Items listed in a dataset
******************************

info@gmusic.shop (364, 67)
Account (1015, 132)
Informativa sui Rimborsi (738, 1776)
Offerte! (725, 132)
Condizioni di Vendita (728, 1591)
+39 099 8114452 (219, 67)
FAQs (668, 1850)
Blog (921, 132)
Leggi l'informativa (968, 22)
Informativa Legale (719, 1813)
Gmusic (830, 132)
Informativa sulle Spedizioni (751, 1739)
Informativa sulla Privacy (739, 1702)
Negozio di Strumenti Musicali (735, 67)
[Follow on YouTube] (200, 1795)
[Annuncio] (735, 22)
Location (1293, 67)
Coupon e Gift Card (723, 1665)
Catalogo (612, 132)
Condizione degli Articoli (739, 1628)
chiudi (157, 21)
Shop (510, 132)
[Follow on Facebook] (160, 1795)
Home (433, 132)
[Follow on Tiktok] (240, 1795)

******************************

### Brief:
The answer should be nothing more than the lines from the one with "chiudi (157, 21)" through the end of the entries, restated word for word.

### Exercise solution:
chiudi (157, 21)
Shop (510, 132)
[Follow on Facebook] (160, 1795)
Home (433, 132)
[Follow on Tiktok] (240, 1795)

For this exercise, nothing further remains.